Durante o processo, o promotor Thiago Carriço de Oliveira entendeu que o empresário não tinha como saber se Mariana tinha condições de consentir o ato e concluiu que André não teria a intenção de estuprar. A conclusão foi chamada de "estupro culposo" pelo The Intercept Brasil, termo que não se encontra na sentença.  A #justiçapormarianaferrer, o termo “estupro culposo” e os nomes da vítima e acusado estavam entre os assuntos mais comentados do Twitter no Brasil.

Em comunicado oficial, o Ministério Público de Santa Catarina disse que: "Não é verdadeira a informação de que o promotor de Justiça manifestou-se pela absolvição de réu por ter cometido estupro culposo, tipo penal que não existe no ordenamento jurídico brasileiro. Salienta-se, ainda, que o promotor de Justiça interveio em favor da vítima em outras ocasiões ao longo do ato processual, como forma de cessar a conduta do Advogado, o que não consta do trecho publicizado do vídeo".

 Mariana Ferrer (Foto: Reprodução/Instagram)

Mariana Ferrer (Foto: Reprodução/Instagram)

O que significa “estupro culposo”?
"Nada”, afirma a advogada Isabela Guimarães Del Monde, integrante da Rede Feminista de Juristas e uma das fundadoras no movimento #MeTooBrasil. “Essa é uma figura jurídica inexistente. O que se pretende criar é a ideia de que o acusado não teve intenção de estuprar, o que é um absoluto contrassenso na medida em que o consentimento ferido em crimes de violência sexual é sempre o da vítima e nunca o do agressor. É uma expressão do machismo que responsabiliza as vítimas pela violência que sofrem”, explica.
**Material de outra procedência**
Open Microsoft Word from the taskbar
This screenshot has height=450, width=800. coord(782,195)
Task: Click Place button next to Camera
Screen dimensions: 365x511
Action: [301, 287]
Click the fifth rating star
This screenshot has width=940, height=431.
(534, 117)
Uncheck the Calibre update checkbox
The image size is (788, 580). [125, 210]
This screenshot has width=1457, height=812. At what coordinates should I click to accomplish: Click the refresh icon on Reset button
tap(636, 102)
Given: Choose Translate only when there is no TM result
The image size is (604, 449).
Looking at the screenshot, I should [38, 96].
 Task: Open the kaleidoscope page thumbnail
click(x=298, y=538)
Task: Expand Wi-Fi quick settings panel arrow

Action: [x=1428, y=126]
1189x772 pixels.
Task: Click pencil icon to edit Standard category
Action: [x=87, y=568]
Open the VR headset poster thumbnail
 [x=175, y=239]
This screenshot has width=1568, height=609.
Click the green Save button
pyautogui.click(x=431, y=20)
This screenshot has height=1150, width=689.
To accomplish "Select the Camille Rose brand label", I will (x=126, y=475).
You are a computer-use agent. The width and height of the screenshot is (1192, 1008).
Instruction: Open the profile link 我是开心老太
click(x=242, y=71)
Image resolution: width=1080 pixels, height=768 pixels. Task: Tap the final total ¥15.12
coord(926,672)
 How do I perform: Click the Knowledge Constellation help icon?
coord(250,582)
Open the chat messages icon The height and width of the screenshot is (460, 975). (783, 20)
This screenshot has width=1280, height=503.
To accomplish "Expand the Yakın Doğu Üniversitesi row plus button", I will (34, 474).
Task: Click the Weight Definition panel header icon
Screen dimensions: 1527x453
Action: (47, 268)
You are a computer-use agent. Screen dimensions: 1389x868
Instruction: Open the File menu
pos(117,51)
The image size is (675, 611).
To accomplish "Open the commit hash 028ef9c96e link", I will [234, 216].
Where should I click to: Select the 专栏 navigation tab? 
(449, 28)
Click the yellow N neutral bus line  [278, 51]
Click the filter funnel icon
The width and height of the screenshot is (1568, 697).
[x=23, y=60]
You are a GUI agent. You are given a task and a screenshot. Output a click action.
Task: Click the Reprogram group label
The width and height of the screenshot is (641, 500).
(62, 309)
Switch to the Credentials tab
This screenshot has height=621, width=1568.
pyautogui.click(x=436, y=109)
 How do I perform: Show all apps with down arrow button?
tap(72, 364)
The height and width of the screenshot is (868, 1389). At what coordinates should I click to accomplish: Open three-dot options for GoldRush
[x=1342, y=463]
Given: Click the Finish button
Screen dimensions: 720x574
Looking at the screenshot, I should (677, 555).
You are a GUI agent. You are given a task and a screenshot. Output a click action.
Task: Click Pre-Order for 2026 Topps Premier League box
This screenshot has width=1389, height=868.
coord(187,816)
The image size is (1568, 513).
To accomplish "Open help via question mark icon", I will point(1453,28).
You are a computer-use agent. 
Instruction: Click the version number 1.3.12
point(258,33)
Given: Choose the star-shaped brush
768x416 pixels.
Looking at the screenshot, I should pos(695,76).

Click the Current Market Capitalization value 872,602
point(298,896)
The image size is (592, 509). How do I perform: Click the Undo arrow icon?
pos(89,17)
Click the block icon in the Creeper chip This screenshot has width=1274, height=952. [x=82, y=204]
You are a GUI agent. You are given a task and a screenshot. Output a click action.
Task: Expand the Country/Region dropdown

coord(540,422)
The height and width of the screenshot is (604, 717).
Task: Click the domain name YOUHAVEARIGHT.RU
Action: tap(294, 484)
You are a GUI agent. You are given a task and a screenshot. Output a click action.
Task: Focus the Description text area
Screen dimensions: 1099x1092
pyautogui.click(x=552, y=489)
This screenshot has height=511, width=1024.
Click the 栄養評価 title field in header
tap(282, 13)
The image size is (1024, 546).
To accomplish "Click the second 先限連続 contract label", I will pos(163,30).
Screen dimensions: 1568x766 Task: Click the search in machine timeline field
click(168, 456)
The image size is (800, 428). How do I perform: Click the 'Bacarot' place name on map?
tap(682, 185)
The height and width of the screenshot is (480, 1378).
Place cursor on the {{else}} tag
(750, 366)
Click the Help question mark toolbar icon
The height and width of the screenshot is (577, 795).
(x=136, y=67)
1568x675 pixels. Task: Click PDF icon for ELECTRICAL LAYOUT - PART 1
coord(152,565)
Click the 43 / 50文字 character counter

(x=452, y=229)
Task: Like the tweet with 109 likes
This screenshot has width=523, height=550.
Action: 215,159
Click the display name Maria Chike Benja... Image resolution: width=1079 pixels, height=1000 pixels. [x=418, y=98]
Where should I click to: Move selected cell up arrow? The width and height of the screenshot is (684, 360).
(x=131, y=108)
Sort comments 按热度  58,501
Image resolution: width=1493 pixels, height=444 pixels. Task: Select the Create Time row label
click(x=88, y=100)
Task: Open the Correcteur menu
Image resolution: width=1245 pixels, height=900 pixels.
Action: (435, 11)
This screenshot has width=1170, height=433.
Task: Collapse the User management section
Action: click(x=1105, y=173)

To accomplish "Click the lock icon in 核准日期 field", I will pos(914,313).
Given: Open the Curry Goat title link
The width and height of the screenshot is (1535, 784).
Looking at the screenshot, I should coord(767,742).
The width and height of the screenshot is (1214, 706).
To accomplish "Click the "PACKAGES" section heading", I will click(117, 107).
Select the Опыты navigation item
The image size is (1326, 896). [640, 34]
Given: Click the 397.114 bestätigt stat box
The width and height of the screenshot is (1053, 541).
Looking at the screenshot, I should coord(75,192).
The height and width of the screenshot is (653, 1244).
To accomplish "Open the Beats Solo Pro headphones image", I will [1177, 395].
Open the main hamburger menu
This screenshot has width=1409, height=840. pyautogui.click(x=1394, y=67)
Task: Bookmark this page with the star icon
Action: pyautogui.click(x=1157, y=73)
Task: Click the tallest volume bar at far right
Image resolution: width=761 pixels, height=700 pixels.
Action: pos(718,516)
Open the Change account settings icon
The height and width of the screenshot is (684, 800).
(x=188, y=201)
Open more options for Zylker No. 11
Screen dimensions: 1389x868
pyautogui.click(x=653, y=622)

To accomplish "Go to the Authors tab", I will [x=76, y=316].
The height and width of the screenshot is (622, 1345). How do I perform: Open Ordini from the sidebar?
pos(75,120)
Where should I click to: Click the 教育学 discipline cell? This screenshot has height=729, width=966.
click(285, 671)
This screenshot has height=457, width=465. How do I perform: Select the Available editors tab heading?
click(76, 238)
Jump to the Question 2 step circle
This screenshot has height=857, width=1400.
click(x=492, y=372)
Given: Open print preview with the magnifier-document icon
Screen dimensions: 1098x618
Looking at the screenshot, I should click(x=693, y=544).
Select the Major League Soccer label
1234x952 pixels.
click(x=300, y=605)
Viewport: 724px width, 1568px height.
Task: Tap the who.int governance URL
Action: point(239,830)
Não é a primeira vez que um acusado de estupro é absolvido por falta de provas, mas Isabela reconhece que o ocorrido pode interferir em outros casos de acusação de estupro de vulnerável. “Minha expectativa é que diante da pressão social esse caso seja um acontecimento que leve ao sepultamento definitivo desse tipo de estratégia de defesa ou leve pelo menos ao fim da aceitação dessas estratégias pelo juízes e juízas brasileiros. Claro que há um risco de isso virar um precedente e ser usado em outros casos, por isso mobilização e pressão social são fundamentais”, diz.

E há “estupro culposo” no Código Penal brasileiro? Não. De acordo com a promotora Silvia Chakian, o Código Penal trata apenas de duas modalidades de estupro: a figura do artigo 213, caput, se o ato sexual tiver sido praticado mediante emprego de violência (física) ou grave ameaça contra a vítima; e o artigo 217-A (estupro de vítima vulnerável), que se configura toda vez que o autor mantiver ato sexual com menor de 14 anos; com alguém que por enfermidade ou deficiência mental não tiver o necessário discernimento para a prática do ato, ou quem, por qualquer outra causa, não possa oferecer resistência.

“Nesses casos, a violência é presumida pelo legislador, porque a vítima não tinha capacidade de consentir. E consentimento não é sinônimo de submissão. Deve ser expresso, afirmativo, sendo inaceitável a alegação de que determinada mulher ‘parecia consentir’ com o ato sexual, em razão de seu comportamento anterior ou vestuário, mais sedutor, por exemplo”, explica.

*Errata: Mariana Ferrer nos procurou através do Instagram no dia 4 de janeiro de 2021 e pediu correções nos textos que citam seu caso. Editamos a profissão dela – que é modelo e influenciadora digital e não promotora de eventos como dissemos inicialmente – e o fato de que não foi Mariana que acusou André de Camargo Aranha. O indiciamento foi feito pelo MPSC. Mariana também nos informou que não é catarinense, mas mineira.